__Material provided__:
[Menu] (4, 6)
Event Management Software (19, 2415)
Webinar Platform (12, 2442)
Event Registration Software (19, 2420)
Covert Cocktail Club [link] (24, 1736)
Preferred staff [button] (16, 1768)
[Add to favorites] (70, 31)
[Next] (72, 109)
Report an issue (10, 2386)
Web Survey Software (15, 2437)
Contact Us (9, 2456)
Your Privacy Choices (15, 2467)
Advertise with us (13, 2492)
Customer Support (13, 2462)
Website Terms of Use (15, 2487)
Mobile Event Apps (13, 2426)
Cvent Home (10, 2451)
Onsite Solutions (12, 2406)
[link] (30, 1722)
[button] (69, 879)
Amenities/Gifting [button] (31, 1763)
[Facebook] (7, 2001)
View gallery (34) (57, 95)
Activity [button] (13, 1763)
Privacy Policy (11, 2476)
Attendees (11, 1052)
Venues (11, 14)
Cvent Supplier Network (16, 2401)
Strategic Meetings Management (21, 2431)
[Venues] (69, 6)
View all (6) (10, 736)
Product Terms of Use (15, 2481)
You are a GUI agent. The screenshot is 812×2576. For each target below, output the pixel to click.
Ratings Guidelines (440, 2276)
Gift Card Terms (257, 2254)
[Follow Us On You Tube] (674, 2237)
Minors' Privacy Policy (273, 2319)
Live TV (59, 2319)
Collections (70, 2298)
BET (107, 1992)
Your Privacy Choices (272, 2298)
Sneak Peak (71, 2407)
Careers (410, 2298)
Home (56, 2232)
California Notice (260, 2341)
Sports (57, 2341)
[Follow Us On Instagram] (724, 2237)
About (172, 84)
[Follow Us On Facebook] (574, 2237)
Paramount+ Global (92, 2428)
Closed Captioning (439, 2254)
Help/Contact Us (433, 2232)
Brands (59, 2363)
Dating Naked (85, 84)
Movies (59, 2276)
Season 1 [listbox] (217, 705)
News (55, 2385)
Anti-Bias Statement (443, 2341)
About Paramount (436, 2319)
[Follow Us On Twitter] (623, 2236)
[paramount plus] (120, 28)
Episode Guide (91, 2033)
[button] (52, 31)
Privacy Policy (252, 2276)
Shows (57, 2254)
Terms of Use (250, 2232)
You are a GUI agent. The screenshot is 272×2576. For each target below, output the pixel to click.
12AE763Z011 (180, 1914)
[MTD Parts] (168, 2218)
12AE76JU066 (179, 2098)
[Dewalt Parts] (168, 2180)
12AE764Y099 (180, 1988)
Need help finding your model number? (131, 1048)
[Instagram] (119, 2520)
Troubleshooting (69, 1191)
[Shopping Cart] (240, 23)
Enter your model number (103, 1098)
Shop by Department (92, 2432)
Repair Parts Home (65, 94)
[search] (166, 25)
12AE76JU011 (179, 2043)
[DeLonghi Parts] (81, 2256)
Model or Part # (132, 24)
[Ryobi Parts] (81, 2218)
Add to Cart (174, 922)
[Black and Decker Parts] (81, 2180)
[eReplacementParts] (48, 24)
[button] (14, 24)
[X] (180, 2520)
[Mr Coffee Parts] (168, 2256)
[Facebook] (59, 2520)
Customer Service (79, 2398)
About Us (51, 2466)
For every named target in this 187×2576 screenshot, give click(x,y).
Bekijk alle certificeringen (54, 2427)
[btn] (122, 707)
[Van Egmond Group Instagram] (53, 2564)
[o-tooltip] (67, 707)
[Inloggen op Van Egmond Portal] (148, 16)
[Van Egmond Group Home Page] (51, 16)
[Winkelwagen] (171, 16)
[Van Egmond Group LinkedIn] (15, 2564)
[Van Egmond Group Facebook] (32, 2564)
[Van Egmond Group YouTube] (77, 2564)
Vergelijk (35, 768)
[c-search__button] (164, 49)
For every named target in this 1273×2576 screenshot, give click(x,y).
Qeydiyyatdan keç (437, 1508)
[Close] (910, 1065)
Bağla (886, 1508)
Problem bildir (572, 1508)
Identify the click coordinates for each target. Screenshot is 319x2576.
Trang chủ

__Exercise instructions__: All lines in the data above from the one with "Customer Support (13, 2462)" through the one with "Product Terms of Use (15, 2481)" must be repeated exactly, and no others.

__Task output__:
Customer Support (13, 2462)
Website Terms of Use (15, 2487)
Mobile Event Apps (13, 2426)
Cvent Home (10, 2451)
Onsite Solutions (12, 2406)
[link] (30, 1722)
[button] (69, 879)
Amenities/Gifting [button] (31, 1763)
[Facebook] (7, 2001)
View gallery (34) (57, 95)
Activity [button] (13, 1763)
Privacy Policy (11, 2476)
Attendees (11, 1052)
Venues (11, 14)
Cvent Supplier Network (16, 2401)
Strategic Meetings Management (21, 2431)
[Venues] (69, 6)
View all (6) (10, 736)
Product Terms of Use (15, 2481)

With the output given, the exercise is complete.